Paralelamente, coloca-se o problema da reeducação e/ou da autoeducação dos
políticos. Do contrário, eles acabarão dominados de vez pelos técnicos ou tecnocratas,
que privilegiam o enfoque unidisciplinar, fechado, fundado nos modelos matemáticos que
são redutores. Ora, nem todos os elementos essenciais da condição humana podem ser
quantificados. A rigor, os problemas da sociedade complexa devem ser tratados no plano
da qualidade, a começar pela qualidade da vida - e tal exigência passa imperativamente
pelo enfoque plurisdiciplinar das questões.
Estado - Então, qual seria a conclusão de seu diagnóstico?
Morin - Em suma, pelo meu diagnóstico, três dos quatro motores - a ciência, a técnica,
a economia - que impulsionam a nave espacial Terra estão desregulados por causa da
avaria do quarto e principal motor - a política.

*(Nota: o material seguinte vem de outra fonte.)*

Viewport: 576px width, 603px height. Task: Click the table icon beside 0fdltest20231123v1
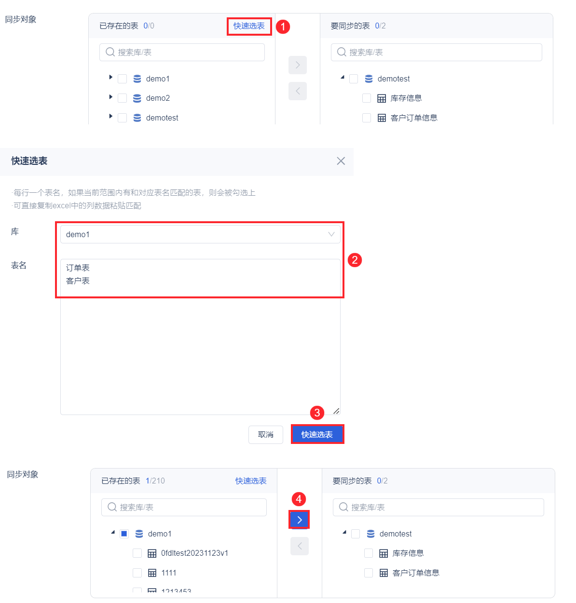pyautogui.click(x=152, y=553)
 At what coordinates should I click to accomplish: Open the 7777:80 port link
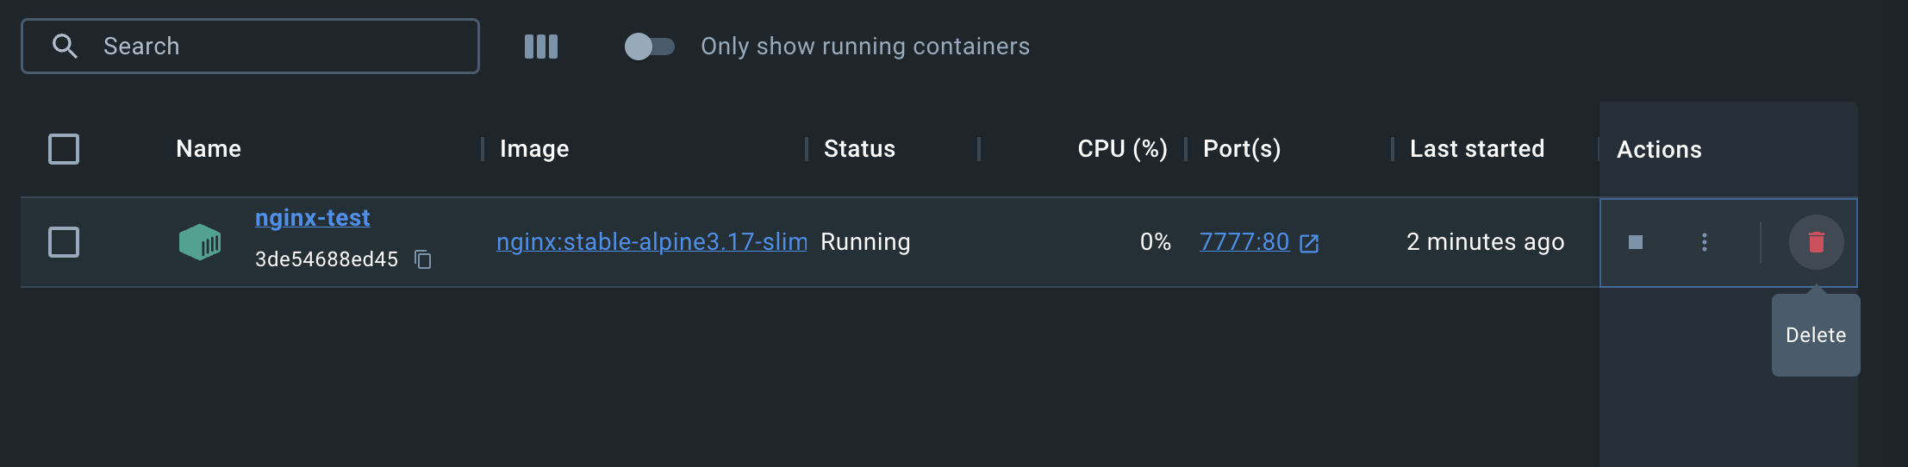(x=1244, y=242)
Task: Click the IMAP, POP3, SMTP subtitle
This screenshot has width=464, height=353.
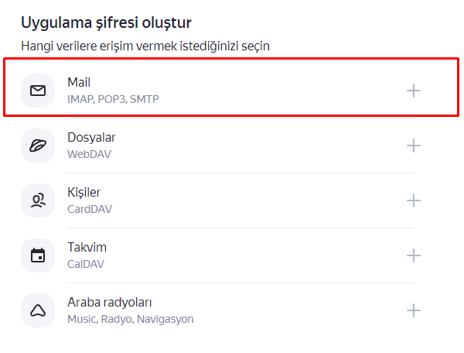Action: pyautogui.click(x=113, y=99)
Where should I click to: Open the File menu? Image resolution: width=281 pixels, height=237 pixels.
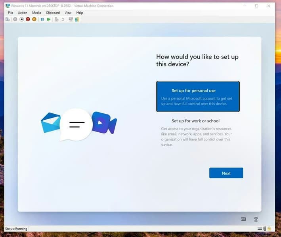click(x=11, y=13)
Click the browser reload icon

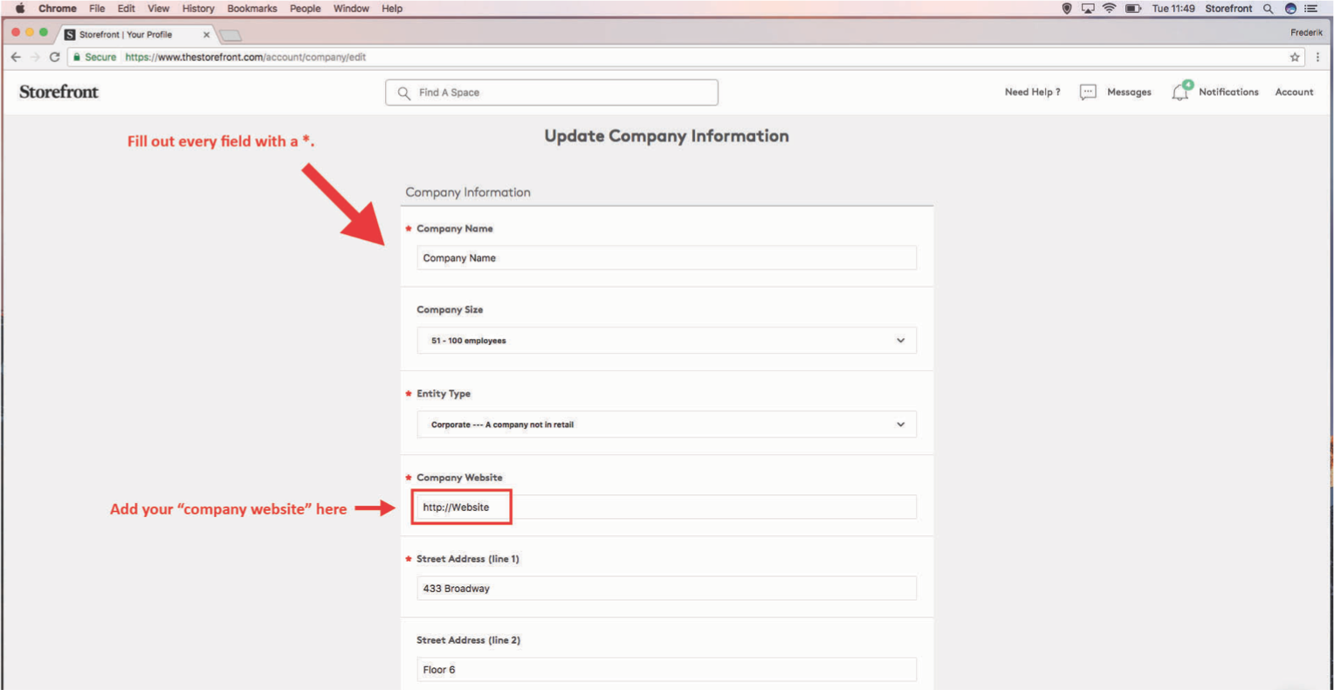click(x=54, y=57)
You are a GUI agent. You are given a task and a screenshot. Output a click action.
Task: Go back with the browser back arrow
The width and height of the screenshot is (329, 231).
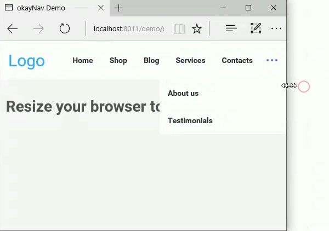tap(13, 28)
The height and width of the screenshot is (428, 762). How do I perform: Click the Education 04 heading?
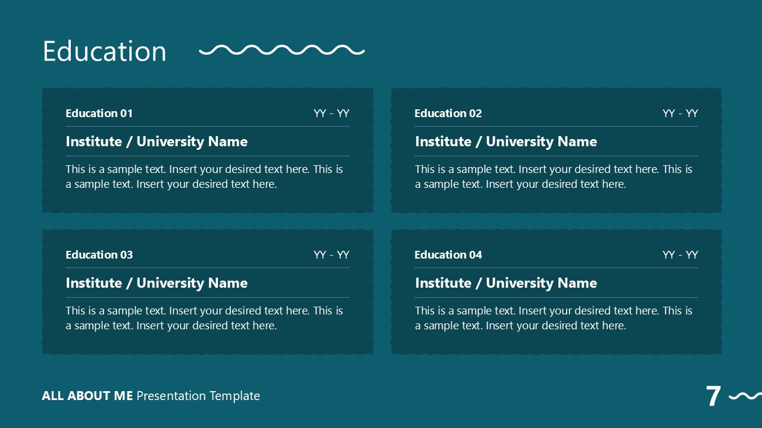pos(448,254)
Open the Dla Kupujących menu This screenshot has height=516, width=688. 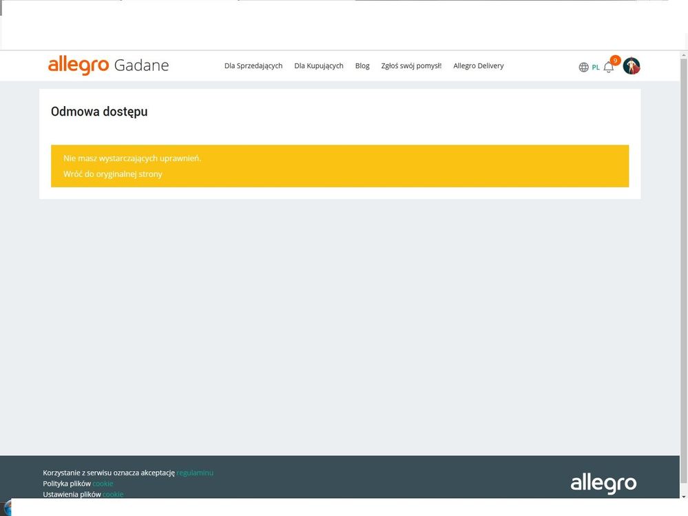(x=318, y=66)
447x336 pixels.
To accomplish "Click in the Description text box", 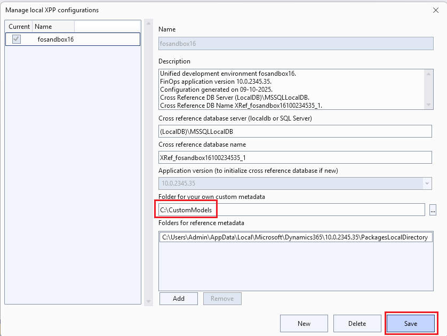I will tap(291, 89).
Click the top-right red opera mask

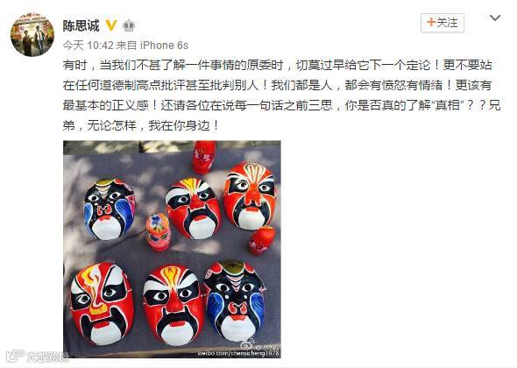coord(250,195)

Daí o fato de estarmos às voltas com as crises das técnicas industriais poluentes, das
práticas escusas de um capitalismo desabrido, às quais se juntam os riscos de
manipulações genéticas dementes, etc. E não serão os técnicos, os economistas e os
cientistas que irão fixar normas ético-políticas e conjurar o caos. Caos a que seremos
levados se os homens políticos continuarem se omitindo por ignorância e por carência de
civismo.
Estado - Como vê a evolução do Brasil e da América Latina neste cenário mundial de
incertezas?
Morin - Se o mundo se encaminhar para o confronto de barbáries, a América Latina não
ficará a salvo das conseqüências disso. Nos momentos de crise, os povos costumam se
voltar para si e para seus vizinhos e tratar de se amparar reciprocamente. Tudo o que
espero, neste quadro de ameaças e incertezas - e torçamos para que as previsões mais
sombrias não se concretizem -, é que os latino-americanos, rompendo as barreiras
geográficas, se conheçam melhor, colaborem mais entre si na construção do continente
que lhes pertence.
Imagino o advento de uma federação continental, como a que se esboça na Europa,
mas nunca nos termos da concebida por Bolívar. Bolívar só pensou na união e na
liberdade dos colonos brancos, seu projeto não incorporava o mundo indígena, pré-
colombiano. Pois o Brasil tem papel decisivo a desempenhar nessa construção comum,
visto a força civilizadora fenomenal engendrada pela sua herança cultural mestiça,
caldeando os valores ameríndios com os da Europa, África e Ásia.